[conspire] Cert debacle involving a billion certs

Michael Paoli Michael.Paoli at cal.berkeley.edu
Tue Mar 19 01:37:52 PDT 2019


> From: "Rick Moen" <rick at linuxmafia.com>
> Subject: Re: [conspire] Cert debacle involving a billion certs
> Date: Mon, 18 Mar 2019 14:24:41 -0700

> Quoting Paul Zander (paulz at ieee.org):
>
>>  How many bits make something "secure"?   64 bits was deemed to be
>>  "enough" in 2016, but that was 3 years ago.  When does the 64 bit
>>  requirement need to  be increased?
>>
>> It's hard to get excited about 63 vs 64 bits except as an
>> embarrassment to big companies that should have done better.
>
> Vastly expanding the number of bits used for an encryption scheme, above
> and beyond current best practices, and thinking one has automatically
> improved things, is usually a bonehead error:  The person making that
> error soon realises his/her mistake upon discovering that everything
> using the cipher now has unacceptably slow performance and very
> excessive computational overhead.  _Or_, equally bad, other people's
> associated software breaks on handling the data.

Or ... they've "improved" the security there vastly (and wastefully)
beyond weaker point.  E.g. DNSSEC - no use having any key larger than
the root (.) key.  Rather like super strong/secure lock on a door -
why bother when it's so much easier to defeat the
door/hinges/frame/wall/use the key under the doormat/...
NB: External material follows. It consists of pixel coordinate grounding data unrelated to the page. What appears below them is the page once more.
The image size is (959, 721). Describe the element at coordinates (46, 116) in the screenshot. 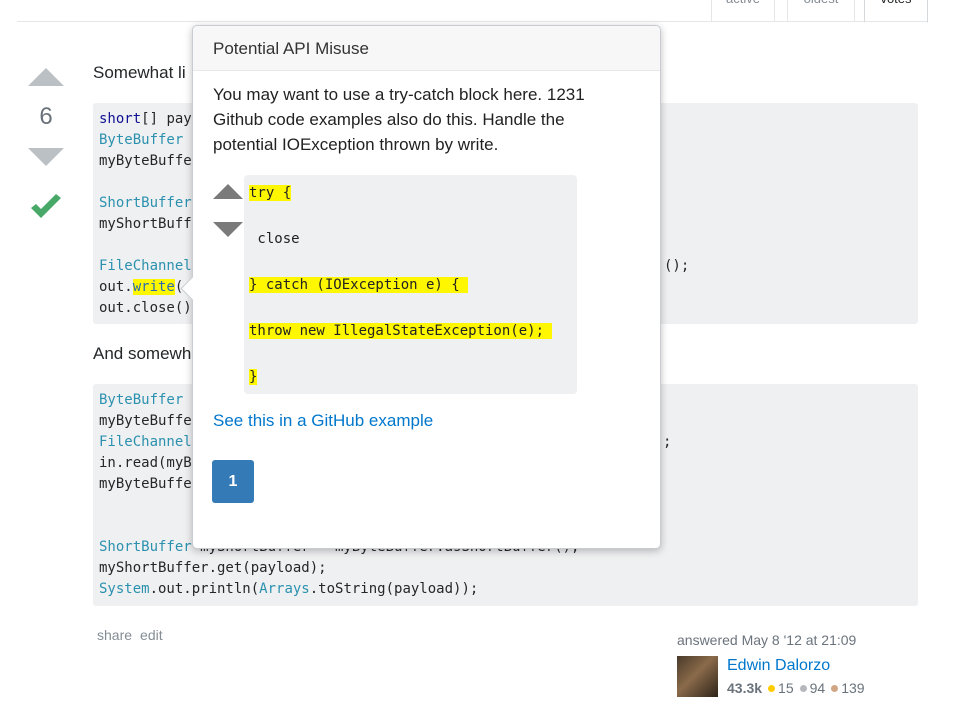

I see `vote-count: 6` at that location.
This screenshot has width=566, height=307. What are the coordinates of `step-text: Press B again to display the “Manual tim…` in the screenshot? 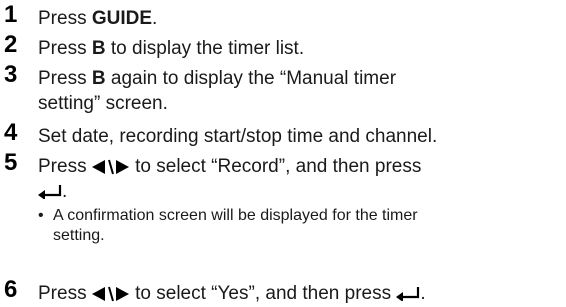 It's located at (218, 78).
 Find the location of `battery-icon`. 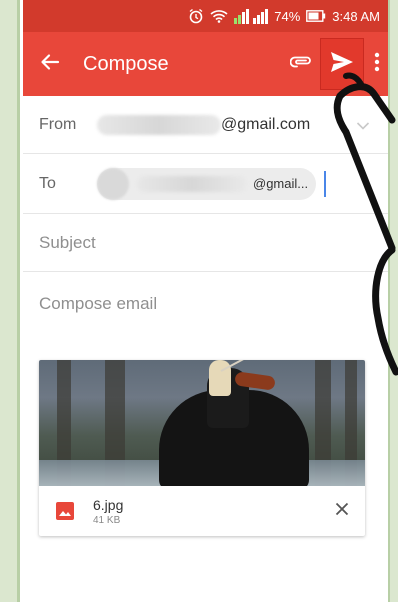

battery-icon is located at coordinates (316, 16).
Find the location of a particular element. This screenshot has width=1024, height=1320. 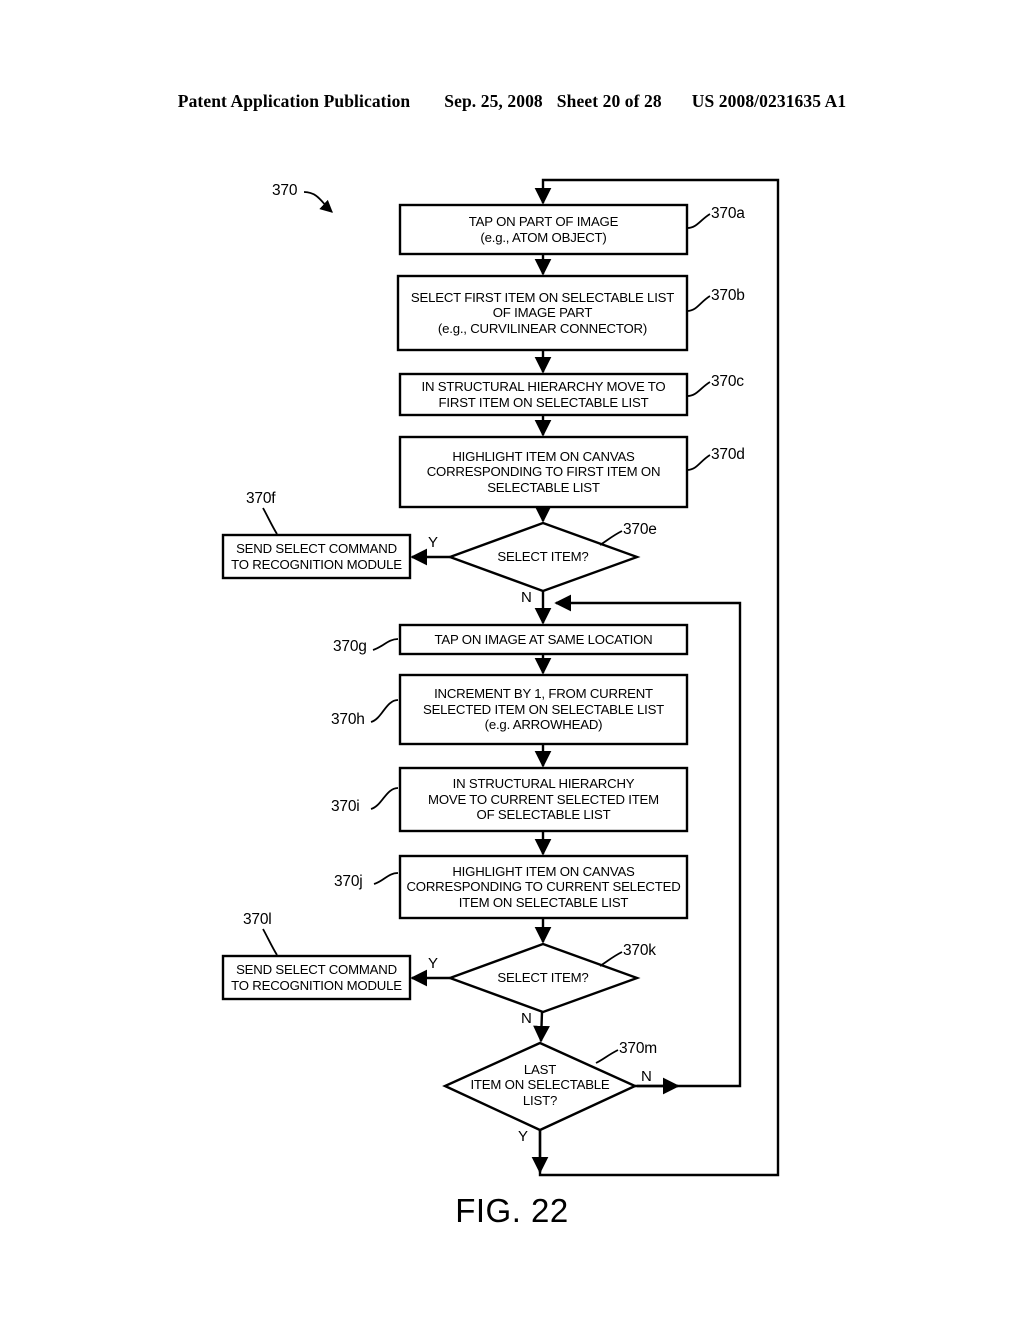

diamond-370e is located at coordinates (544, 557).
And ... one bit - a (binary) order of magnitude.  Does it matter,
or not, and how much?  "It depends".  In this case, a cert - one
cert - or a few or whatever - not a big deal.  Sure, not up to spec,
so not properly correct and secure as it ought be, but a handful,
not much real consequence.  But ... thousands, ... millions such certs,
uhm ... small error, but ... at large/massive scale 8-O ... not so good.
And, what's an off-by-order-of-binary-magnitude matter?  Well, ...
sometimes not much.  Other times ... hmmm... should kids start
driving at about 8 years of age, and getting married and drinking
at 9 and 10.5 years?  Uhm ... so, sometimes it quite does matter.